My overarching intention is to describe western civilization as a whole--in other words as an organic process of secular achievement beginning in ancient Greece and, contrary to the warning of Spengler and others, as yet with no end in sight. Particular hegemonic societies might endure decline and fall, as illustrated by the examples of ancient Rome and the modern empires of France and England respectively terminated by the Napoleonic wars and the two World Wars in the first half of the twentieth century. However, our civilization in its entirety seems more resilient, far too flexible to be brought to an end by any particular catastrophe short of nuclear holocaust or the onslaught of new epidemic diseases totally impervious to medical remedy. Christianity can be granted its important role as an inhibitive influence that first came into play after a lag of five centuries, but our cultural tradition's essential impetus at the very beginning--and in fact even today--has been the pursuit of honest and adequate answers free of orthodox constraint.

I go so far as to view western civilization as the fourth great "secular miracle." The first of these miracles is necessarily existence itself, since non-existence makes better sense (and for God even more than the universe itself).

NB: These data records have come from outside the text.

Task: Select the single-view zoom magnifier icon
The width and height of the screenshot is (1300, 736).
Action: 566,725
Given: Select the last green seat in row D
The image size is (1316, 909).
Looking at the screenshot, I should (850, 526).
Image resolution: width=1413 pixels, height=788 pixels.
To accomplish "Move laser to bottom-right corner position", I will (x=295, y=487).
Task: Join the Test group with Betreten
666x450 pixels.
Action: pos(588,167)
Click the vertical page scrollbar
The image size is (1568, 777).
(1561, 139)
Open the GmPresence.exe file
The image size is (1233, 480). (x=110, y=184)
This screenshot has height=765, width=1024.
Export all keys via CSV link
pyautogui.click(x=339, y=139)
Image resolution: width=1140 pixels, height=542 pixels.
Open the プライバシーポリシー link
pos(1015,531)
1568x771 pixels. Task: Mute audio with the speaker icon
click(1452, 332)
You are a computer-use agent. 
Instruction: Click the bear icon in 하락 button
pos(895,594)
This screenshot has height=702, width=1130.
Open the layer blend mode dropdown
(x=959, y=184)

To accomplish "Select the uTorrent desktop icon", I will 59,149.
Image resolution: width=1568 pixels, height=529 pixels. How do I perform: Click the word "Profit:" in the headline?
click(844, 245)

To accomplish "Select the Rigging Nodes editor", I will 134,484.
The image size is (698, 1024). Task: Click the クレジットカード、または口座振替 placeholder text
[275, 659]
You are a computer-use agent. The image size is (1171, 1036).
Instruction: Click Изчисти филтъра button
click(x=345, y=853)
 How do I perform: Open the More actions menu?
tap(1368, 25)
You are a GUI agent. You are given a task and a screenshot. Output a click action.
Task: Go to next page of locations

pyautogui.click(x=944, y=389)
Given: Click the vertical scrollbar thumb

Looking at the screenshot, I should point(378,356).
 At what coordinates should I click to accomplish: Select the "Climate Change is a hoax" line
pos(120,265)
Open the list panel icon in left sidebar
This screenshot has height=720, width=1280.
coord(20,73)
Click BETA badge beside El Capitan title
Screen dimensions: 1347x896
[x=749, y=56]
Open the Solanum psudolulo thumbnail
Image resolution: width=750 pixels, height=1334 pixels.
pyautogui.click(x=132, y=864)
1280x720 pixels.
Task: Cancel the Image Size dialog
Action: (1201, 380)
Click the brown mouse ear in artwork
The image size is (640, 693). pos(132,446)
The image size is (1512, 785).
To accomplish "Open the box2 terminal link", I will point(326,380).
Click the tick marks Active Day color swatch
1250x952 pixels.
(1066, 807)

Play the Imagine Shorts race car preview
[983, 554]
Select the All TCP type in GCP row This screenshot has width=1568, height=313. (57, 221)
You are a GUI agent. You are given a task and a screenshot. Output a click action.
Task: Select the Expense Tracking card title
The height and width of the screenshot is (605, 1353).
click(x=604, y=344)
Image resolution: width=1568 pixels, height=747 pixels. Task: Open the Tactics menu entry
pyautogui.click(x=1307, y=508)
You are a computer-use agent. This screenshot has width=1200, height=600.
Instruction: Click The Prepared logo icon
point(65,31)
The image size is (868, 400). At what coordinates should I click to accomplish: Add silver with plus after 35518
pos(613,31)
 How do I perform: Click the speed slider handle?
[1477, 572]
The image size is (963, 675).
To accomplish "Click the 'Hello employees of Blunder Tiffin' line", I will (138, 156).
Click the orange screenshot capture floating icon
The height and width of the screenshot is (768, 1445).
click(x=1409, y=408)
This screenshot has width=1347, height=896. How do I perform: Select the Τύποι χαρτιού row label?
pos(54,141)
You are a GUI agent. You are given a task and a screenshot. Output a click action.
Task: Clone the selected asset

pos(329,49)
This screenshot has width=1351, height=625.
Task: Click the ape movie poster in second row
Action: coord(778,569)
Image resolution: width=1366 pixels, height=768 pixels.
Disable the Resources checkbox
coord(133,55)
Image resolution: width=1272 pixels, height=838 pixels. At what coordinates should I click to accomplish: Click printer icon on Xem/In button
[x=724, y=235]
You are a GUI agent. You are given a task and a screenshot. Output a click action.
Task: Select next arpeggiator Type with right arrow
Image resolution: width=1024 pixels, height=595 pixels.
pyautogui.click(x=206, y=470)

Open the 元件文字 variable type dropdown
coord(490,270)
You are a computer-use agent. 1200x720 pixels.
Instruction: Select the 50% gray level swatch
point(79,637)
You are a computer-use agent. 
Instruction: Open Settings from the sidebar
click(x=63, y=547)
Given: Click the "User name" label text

The second and third secular miracles have been the origin of life and human intelligence, both of which can be explained on an evolutionary basis. And to these I add western civilization as nature's fourth extraordinary manifestation, since, like the other three, it just might never have happened. No other civilization has survived into the twentieth century, and there were several historic occasions since the Age of Pericles during which the secular impetus of western civilization might have been terminated by circumstances no less oppressive than those that brought to an end the civilizations of China, India, and the medieval Arab world. This would have been a catastrophe of major proportions. Lacking the products of western civilization, the entire world's population would be mired in primitive feudal circumstances nobody wants to endure today. Granted, western civilization has created major problems at every level of human endeavor, but it also possesses the wealth and ingenuity to cope with these problems once the retrogressive practices of greed, chauvinism, and traditional religious dogma have been effectively neutralized. In any case, the genie is out of the bottle, and only the genie can make it right.